Il Lecce non è riuscito ad acciuffare i play off. Tre allenatori, un mercato sempre molto vivace, la volontà dei Tesoro di farsi da parte: quale credi sia stato il motivo principale di quella che è stata un’altra stagione flop per i giallorossi? “Sicuramente non credo i problemi societari, tantomeno quelli inerenti alle scelte operate sul mercato, perché già dall’inizio della stagione era stata allestita una squadra importante. Probabilmente, con un po’ di attenzione in più ed una buona dose di fortuna oggi si sarebbe potuto parlare di altro”.

Capitolo societario: da mesi i Tesoro hanno messo in vendita il club. Tra cordate, vere o presunte, negli ultimi giorni si sta rafforzando la pista Ferrero. La ritieni percorribile? E quali reazioni potrebbe scatenare a livello sia tecnico che mediatico una trattativa simile? “Non so come andrà finire, credo, però, senza dubbio alcuno, che dal punto di vista mediatico non si parlerebbe di altro. Sotto il profilo tecnico, invece, se questa operazione dovesse concretizzarsi, verranno fatte le scelte più opportune per una piazza importante come Lecce”.

Segui con attenzione, e da vicino, la Serie D: cosa ha evidenziato questa stagione? Quali i migliori talenti del girone H? “Ritengo sia stato un campionato molto equilibrato, con l’Andria che è riuscita a mantenere la testa della classifica sino alla fine e non è stato facile lottare contro squadre importanti come Taranto, Potenza, Bisceglie e Brindisi. Giocatori interessanti se ne sono visti diversi, che possono ambire a palcoscenici più prestigiosi.
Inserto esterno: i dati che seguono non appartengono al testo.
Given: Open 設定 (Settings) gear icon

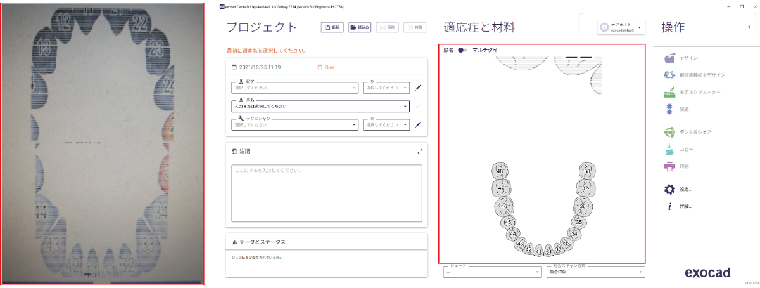Looking at the screenshot, I should [x=669, y=189].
Presicce, classe ’91, che ha fatto vedere cose fantastiche, da giocatore di categoria superiore! Patierno del Bisceglie, classe ’91, con 12 gol all’attivo ed ancora i play off da disputare; Volpicelli dell’Andria, classe ‘92 che ha vinto il campionato e ha portato con alcuni gol e assist punti importanti per il conseguimento del titolo della sua squadra, giocatore che può adattarsi a fare sia l’esterno d’attacco che la prima punta. Varsi e Ferrara del Brindisi, il primo un funambolo che si porta a spasso gli avverarsi ed è un classe ‘94, il secondo, classe ’93, difensore centrale con già tre campionati di serie D alle spalle e con l’esperienza di un veterano, forte nel gioco aereo, caratteristica che gli ha consentito di realizzare anche qualche gol. Mauro Gori, classe ’92, mezz’ala sinistra con una tecnica impressionante, uno degli artefici della vittoria del Monopoli della Coppa Italia Dilettanti; Diego De Vita, classe ’95, 9 reti all’attivo nel Manfredonia, un giocatore di grande prospettiva, bravo nel saltare l’uomo, forte tecnicamente e con il fiuto del gol. Altri under che hanno impressionato sono Rotunno dell’Andria, classe ‘96 di proprietà del Lecce, che ha iniziato la stagione a Gallipoli, giocatore con buona corsa e intelligente, riesce ad adattarsi facilmente in tutti i ruoli del centrocampo e da terzino. Lo stesso Pietro Stranieri, di proprietà del Savoia, classe ’95, che ad inizio anno ha disputato un grande campionato a Gallipoli da terzino destro, poi trasferitosi alla Fermana a metà campionato. E, infine, il centrocampista Matera dell’Andria, classe ‘96, e il terzino sinistro Porcino del Taranto, classe ‘95, De Vivo, classe ’94 del Brindisi e Favilla, classe ’96 del San Severo”.